* START *

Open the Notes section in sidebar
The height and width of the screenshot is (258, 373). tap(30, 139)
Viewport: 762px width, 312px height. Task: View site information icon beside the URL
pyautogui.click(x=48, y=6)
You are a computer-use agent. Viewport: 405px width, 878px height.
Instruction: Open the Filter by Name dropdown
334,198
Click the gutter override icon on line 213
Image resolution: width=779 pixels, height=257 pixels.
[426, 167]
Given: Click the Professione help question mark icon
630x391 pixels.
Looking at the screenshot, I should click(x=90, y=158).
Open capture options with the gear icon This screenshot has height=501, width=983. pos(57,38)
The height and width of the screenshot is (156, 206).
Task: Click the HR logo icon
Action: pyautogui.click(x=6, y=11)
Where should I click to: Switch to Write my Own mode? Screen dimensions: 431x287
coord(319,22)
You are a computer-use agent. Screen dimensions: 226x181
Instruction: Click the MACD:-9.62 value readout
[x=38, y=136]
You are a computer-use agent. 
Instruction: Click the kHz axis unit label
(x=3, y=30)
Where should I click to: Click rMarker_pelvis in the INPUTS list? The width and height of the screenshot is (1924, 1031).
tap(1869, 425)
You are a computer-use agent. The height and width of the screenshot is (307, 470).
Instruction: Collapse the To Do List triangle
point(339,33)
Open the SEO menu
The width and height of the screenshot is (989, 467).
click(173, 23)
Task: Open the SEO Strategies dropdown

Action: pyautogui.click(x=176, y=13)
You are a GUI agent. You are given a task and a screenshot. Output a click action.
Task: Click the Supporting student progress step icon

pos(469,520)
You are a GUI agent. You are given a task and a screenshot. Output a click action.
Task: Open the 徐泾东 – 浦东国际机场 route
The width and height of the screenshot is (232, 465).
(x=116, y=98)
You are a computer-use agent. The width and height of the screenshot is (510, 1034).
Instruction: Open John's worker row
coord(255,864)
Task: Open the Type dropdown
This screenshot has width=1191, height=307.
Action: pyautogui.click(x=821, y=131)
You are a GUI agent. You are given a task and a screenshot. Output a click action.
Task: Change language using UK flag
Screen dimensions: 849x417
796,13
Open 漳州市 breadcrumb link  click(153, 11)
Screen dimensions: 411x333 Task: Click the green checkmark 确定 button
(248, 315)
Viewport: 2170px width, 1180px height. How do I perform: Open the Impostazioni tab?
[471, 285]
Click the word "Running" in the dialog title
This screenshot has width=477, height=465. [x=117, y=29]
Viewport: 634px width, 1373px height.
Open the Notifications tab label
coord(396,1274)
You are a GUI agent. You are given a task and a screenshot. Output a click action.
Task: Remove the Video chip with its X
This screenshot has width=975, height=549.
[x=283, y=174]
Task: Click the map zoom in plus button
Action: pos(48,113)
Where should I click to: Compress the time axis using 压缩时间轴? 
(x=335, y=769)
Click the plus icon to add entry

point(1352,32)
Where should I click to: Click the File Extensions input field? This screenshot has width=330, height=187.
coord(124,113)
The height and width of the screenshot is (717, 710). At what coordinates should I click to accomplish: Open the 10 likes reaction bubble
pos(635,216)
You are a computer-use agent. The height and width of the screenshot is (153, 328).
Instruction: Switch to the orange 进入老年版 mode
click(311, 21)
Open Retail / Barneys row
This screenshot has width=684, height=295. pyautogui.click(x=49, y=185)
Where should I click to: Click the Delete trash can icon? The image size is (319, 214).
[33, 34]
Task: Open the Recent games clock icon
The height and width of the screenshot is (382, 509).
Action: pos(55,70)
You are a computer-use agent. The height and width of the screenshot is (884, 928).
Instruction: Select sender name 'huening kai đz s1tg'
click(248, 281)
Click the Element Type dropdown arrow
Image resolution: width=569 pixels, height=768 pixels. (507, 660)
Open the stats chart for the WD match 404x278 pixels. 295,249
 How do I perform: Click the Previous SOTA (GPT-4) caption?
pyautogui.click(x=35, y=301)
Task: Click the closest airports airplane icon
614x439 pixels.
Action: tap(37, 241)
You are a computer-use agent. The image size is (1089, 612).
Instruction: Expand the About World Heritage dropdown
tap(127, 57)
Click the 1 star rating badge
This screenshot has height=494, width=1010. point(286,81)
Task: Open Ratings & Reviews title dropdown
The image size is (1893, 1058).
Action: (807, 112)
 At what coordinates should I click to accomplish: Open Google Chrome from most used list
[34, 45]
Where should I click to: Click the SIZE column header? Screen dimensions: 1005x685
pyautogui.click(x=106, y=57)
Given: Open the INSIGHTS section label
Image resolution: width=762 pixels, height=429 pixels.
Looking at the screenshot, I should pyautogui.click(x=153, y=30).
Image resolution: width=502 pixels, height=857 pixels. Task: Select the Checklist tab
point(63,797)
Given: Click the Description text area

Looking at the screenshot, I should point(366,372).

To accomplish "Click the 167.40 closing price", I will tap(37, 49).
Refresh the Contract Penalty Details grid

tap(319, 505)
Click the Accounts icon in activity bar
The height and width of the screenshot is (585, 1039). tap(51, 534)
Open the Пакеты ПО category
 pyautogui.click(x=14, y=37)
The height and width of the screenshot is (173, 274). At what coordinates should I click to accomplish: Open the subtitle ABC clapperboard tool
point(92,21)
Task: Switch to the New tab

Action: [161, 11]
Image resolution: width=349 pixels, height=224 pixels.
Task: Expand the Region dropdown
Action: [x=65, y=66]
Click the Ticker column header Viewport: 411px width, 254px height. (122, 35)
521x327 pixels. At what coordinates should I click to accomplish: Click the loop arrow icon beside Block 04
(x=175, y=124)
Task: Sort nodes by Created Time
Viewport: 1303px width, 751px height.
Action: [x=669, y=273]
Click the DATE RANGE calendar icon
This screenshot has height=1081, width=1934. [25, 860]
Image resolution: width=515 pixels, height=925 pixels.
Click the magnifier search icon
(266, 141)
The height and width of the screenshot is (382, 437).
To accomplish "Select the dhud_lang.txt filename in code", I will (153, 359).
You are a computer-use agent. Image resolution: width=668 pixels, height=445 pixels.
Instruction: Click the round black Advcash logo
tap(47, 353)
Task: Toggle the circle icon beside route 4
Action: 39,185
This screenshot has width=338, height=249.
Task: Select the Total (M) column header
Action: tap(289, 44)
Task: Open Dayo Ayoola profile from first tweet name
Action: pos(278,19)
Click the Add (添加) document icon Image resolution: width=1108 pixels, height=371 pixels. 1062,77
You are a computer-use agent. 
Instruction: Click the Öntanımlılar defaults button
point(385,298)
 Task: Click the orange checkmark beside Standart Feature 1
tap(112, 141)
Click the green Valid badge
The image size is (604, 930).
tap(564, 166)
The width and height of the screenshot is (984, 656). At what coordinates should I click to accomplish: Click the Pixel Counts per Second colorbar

* END *

* Exercise brief *
Replace every occurrence of "computer-use agent" with "desktop agent" in all of the data above, and leave everything else exactly the same.

* Result *
Open the Notes section in sidebar
The height and width of the screenshot is (258, 373). tap(30, 139)
Viewport: 762px width, 312px height. Task: View site information icon beside the URL
pyautogui.click(x=48, y=6)
You are a desktop agent. Viewport: 405px width, 878px height.
Instruction: Open the Filter by Name dropdown
334,198
Click the gutter override icon on line 213
Image resolution: width=779 pixels, height=257 pixels.
[426, 167]
Given: Click the Professione help question mark icon
630x391 pixels.
Looking at the screenshot, I should click(x=90, y=158).
Open capture options with the gear icon This screenshot has height=501, width=983. pos(57,38)
The height and width of the screenshot is (156, 206).
Task: Click the HR logo icon
Action: pyautogui.click(x=6, y=11)
Where should I click to: Switch to Write my Own mode? Screen dimensions: 431x287
coord(319,22)
You are a desktop agent. Screen dimensions: 226x181
Instruction: Click the MACD:-9.62 value readout
[x=38, y=136]
You are a desktop agent. 
Instruction: Click the kHz axis unit label
(x=3, y=30)
Where should I click to: Click rMarker_pelvis in the INPUTS list? The width and height of the screenshot is (1924, 1031).
tap(1869, 425)
You are a desktop agent. The height and width of the screenshot is (307, 470).
Instruction: Collapse the To Do List triangle
point(339,33)
Open the SEO menu
The width and height of the screenshot is (989, 467).
click(173, 23)
Task: Open the SEO Strategies dropdown

Action: pyautogui.click(x=176, y=13)
You are a GUI agent. You are given a task and a screenshot. Output a click action.
Task: Click the Supporting student progress step icon

pos(469,520)
You are a GUI agent. You are given a task and a screenshot. Output a click action.
Task: Open the 徐泾东 – 浦东国际机场 route
The width and height of the screenshot is (232, 465).
(x=116, y=98)
You are a desktop agent. The width and height of the screenshot is (510, 1034).
Instruction: Open John's worker row
coord(255,864)
Task: Open the Type dropdown
This screenshot has width=1191, height=307.
Action: pyautogui.click(x=821, y=131)
You are a GUI agent. You are given a task and a screenshot. Output a click action.
Task: Change language using UK flag
Screen dimensions: 849x417
796,13
Open 漳州市 breadcrumb link  click(153, 11)
Screen dimensions: 411x333 Task: Click the green checkmark 确定 button
(248, 315)
Viewport: 2170px width, 1180px height. How do I perform: Open the Impostazioni tab?
[471, 285]
Click the word "Running" in the dialog title
This screenshot has width=477, height=465. [x=117, y=29]
Viewport: 634px width, 1373px height.
Open the Notifications tab label
coord(396,1274)
You are a GUI agent. You are given a task and a screenshot. Output a click action.
Task: Remove the Video chip with its X
This screenshot has width=975, height=549.
[x=283, y=174]
Task: Click the map zoom in plus button
Action: pos(48,113)
Where should I click to: Compress the time axis using 压缩时间轴? 
(x=335, y=769)
Click the plus icon to add entry

point(1352,32)
Where should I click to: Click the File Extensions input field? This screenshot has width=330, height=187.
coord(124,113)
The height and width of the screenshot is (717, 710). At what coordinates should I click to accomplish: Open the 10 likes reaction bubble
pos(635,216)
You are a desktop agent. The height and width of the screenshot is (153, 328).
Instruction: Switch to the orange 进入老年版 mode
click(311, 21)
Open Retail / Barneys row
This screenshot has width=684, height=295. pyautogui.click(x=49, y=185)
Where should I click to: Click the Delete trash can icon? The image size is (319, 214).
[33, 34]
Task: Open the Recent games clock icon
The height and width of the screenshot is (382, 509).
Action: pos(55,70)
You are a desktop agent. The height and width of the screenshot is (884, 928).
Instruction: Select sender name 'huening kai đz s1tg'
click(248, 281)
Click the Element Type dropdown arrow
Image resolution: width=569 pixels, height=768 pixels. (507, 660)
Open the stats chart for the WD match 404x278 pixels. 295,249
 How do I perform: Click the Previous SOTA (GPT-4) caption?
pyautogui.click(x=35, y=301)
Task: Click the closest airports airplane icon
614x439 pixels.
Action: tap(37, 241)
You are a desktop agent. The image size is (1089, 612).
Instruction: Expand the About World Heritage dropdown
tap(127, 57)
Click the 1 star rating badge
This screenshot has height=494, width=1010. point(286,81)
Task: Open Ratings & Reviews title dropdown
The image size is (1893, 1058).
Action: (807, 112)
 At what coordinates should I click to accomplish: Open Google Chrome from most used list
[34, 45]
Where should I click to: Click the SIZE column header? Screen dimensions: 1005x685
pyautogui.click(x=106, y=57)
Given: Open the INSIGHTS section label
Image resolution: width=762 pixels, height=429 pixels.
Looking at the screenshot, I should pyautogui.click(x=153, y=30).
Image resolution: width=502 pixels, height=857 pixels. Task: Select the Checklist tab
point(63,797)
Given: Click the Description text area

Looking at the screenshot, I should point(366,372).

To accomplish "Click the 167.40 closing price", I will tap(37, 49).
Refresh the Contract Penalty Details grid

tap(319, 505)
Click the Accounts icon in activity bar
The height and width of the screenshot is (585, 1039). tap(51, 534)
Open the Пакеты ПО category
 pyautogui.click(x=14, y=37)
The height and width of the screenshot is (173, 274). At what coordinates should I click to accomplish: Open the subtitle ABC clapperboard tool
point(92,21)
Task: Switch to the New tab

Action: [161, 11]
Image resolution: width=349 pixels, height=224 pixels.
Task: Expand the Region dropdown
Action: [x=65, y=66]
Click the Ticker column header Viewport: 411px width, 254px height. (122, 35)
521x327 pixels. At what coordinates should I click to accomplish: Click the loop arrow icon beside Block 04
(x=175, y=124)
Task: Sort nodes by Created Time
Viewport: 1303px width, 751px height.
Action: [x=669, y=273]
Click the DATE RANGE calendar icon
This screenshot has height=1081, width=1934. [25, 860]
Image resolution: width=515 pixels, height=925 pixels.
Click the magnifier search icon
(266, 141)
The height and width of the screenshot is (382, 437).
To accomplish "Select the dhud_lang.txt filename in code", I will (153, 359).
You are a desktop agent. Image resolution: width=668 pixels, height=445 pixels.
Instruction: Click the round black Advcash logo
tap(47, 353)
Task: Toggle the circle icon beside route 4
Action: 39,185
This screenshot has width=338, height=249.
Task: Select the Total (M) column header
Action: tap(289, 44)
Task: Open Dayo Ayoola profile from first tweet name
Action: pos(278,19)
Click the Add (添加) document icon Image resolution: width=1108 pixels, height=371 pixels. 1062,77
You are a desktop agent. 
Instruction: Click the Öntanımlılar defaults button
point(385,298)
 Task: Click the orange checkmark beside Standart Feature 1
tap(112, 141)
Click the green Valid badge
The image size is (604, 930).
tap(564, 166)
The width and height of the screenshot is (984, 656). At what coordinates should I click to accomplish: Click the Pixel Counts per Second colorbar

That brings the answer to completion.